I crawl back to my favorite works that explore the effects of racism on human relationships—seeking answers or at least perspective.

When human behavior becomes inexplicable—what else can we do but turn to the best products of the human mind—the art—the modes we have for trying to explain ourselves, for offering up what is most beautiful and hopeful in the human spirit…

As I am writing out these thoughts, I learn that a former colleague and friend—he hosted my going away party when I moved to Paris—we all ended up in a hot tub together—that’s how the best parties end in California—was shot and killed while hiking in one of the most beautiful parks in the Oakland hills.

I have some time to sit quietly with this news—though all I want to do is run down the streets screaming.

“What are these people? You tell me, Jesus. What are they?”

Yes, I know the human race has always been astonishing in its appetite for violence—but we have such a capacity for generosity and compassion, we live in an extraordinarily beautiful world that we seem determined to trash, we know more about the mind and the wonder of the human body –and still we behave as though life has no value.

The two person ‘of interest’ (not confirmed, not known, not even identified) in David’s killing are both black men or men of mixed race—and the comments on the articles announcing this crime are filled with a racist vitriol that throws itself up against the outrage at the recent lack of conviction of the white police officer who shot the unarmed teenager Michael Brown.

Examples: from http://www.sfgate.com/crime/article/Man-shot-dead-in-Huckleberry-park-in-Oakland-hills-5918503.php

ink_zen Rank 832

A white man killed by two black men. Yet this will not be called a hate crime – no one will go on TV and talk about the injustice of a white man being murdered by two black men. This is just another Tuesday for Oakland. In our society, it has become acceptable for white people to be murdered.

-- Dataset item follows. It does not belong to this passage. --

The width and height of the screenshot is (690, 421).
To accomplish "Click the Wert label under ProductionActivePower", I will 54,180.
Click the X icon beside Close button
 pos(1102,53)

DEPORTthemALL Rank 4762 @ink_zen Where are the REGRESSIVE liberal “leaders” to protest a WHITE man being MURDERED by BLACK men? Where is the 1% of the 1% Dear Leader Barry Hussein, race baiter charleton Al Sharpton? Adulterous race baiter Jesse Jackson? Guess Mr Runzel does “look” enough like them for them to care! Pathetic liberals!

fullomalarky Rank 5945

@ink_zen Yes, Ink, that is exactly right. What about the 4 policemen that were killed in Oakland several years back and the black men/man who did it….well you never saw any white people hit the streets with riots and looting. Says something don’t you think? We seem to be able to control our anger and deal with in a mature manner

 

No.

No no no—these two murders do not equate. It is tearing me up that David was killed—in a beautiful park, a person of great heart and gentleness was inexplicably gunned down—but the outrage of this tragedy is at a society that so cheapens human life that the rights to be armed trumps all reason. If there is a connection between David’s murder and that of Michael Brown, it is in a society that teaches and shows young black men that their humanity is not valued. Does it not follow that some –a very violent few- would then turn that dehumanization around and reflect it back towards other humans?

Moments like this scratch at my soul: am I doing enough? Am I using my mind and my skills to change the global narrative of despair and injustice? Not enough—it is not enough.

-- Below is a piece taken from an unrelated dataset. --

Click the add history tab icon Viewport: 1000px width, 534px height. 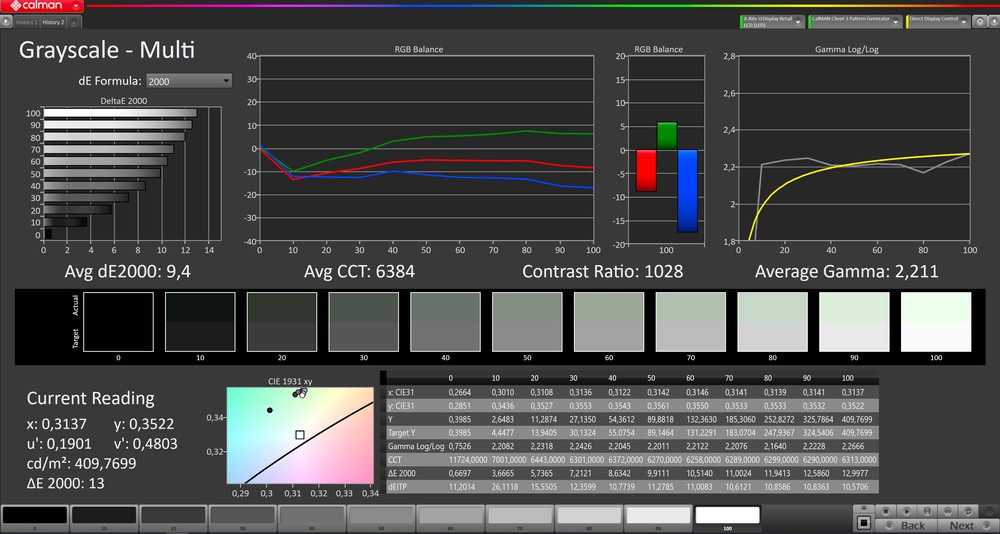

The ability to create and explore the best of human endeavors—the great works of art or music or film or literature—do not seem just a distraction—but a place where hope may be kindled—or injustice and outrage is voiced, explored. So that is where I turn when the narrative of life seems too weighted down with inequality, death, debt, struggle and sadness. I use my language to question and discuss injustice—and express outrage against racism and xenophobia. I look to writers that I admire for help redirecting—and I look to the incandescence of human relationships that surround me to feed this feeble flame of hope. David was one of these writers– and used his gifts to guide others into the beauty and power of language to celebrate the miracle of our living.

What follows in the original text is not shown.